▸ Task directions: Pull out each line of the records below that contains the string "icon" and copy those lines in full.
#### Materials provided
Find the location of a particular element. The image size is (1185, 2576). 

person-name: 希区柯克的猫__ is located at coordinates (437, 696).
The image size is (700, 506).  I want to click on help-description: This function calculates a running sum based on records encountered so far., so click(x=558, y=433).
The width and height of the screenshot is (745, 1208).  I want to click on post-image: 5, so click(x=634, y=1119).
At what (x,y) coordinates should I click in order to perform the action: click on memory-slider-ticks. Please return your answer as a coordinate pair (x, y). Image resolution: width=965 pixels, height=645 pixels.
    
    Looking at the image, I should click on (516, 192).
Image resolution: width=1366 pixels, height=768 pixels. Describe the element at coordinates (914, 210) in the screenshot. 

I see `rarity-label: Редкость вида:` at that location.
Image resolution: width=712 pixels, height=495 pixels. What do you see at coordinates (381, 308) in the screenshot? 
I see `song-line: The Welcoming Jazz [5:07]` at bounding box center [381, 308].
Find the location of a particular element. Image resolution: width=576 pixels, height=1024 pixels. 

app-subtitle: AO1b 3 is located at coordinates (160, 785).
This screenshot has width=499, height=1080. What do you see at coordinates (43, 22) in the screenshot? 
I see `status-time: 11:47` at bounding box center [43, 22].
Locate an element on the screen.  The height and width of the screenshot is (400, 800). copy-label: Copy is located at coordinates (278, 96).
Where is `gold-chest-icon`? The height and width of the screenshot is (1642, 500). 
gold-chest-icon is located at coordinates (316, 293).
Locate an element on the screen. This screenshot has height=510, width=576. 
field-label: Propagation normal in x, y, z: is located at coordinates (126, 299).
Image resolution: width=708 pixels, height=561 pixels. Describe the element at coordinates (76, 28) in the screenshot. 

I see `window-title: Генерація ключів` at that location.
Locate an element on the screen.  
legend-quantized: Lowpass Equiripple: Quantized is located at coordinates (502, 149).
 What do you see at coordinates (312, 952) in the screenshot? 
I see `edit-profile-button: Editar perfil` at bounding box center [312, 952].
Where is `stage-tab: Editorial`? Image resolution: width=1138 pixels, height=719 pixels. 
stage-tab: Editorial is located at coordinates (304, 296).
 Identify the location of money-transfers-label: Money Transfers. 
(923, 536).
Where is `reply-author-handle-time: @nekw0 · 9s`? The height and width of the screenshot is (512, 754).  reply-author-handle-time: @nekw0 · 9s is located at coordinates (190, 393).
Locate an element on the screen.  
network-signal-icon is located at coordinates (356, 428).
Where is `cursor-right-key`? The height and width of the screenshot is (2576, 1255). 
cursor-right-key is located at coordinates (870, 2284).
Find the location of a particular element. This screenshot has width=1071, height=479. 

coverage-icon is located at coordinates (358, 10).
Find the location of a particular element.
########
▸ Exercise result:
Where is `gold-chest-icon`? The height and width of the screenshot is (1642, 500). 
gold-chest-icon is located at coordinates (316, 293).
network-signal-icon is located at coordinates (356, 428).
coverage-icon is located at coordinates (358, 10).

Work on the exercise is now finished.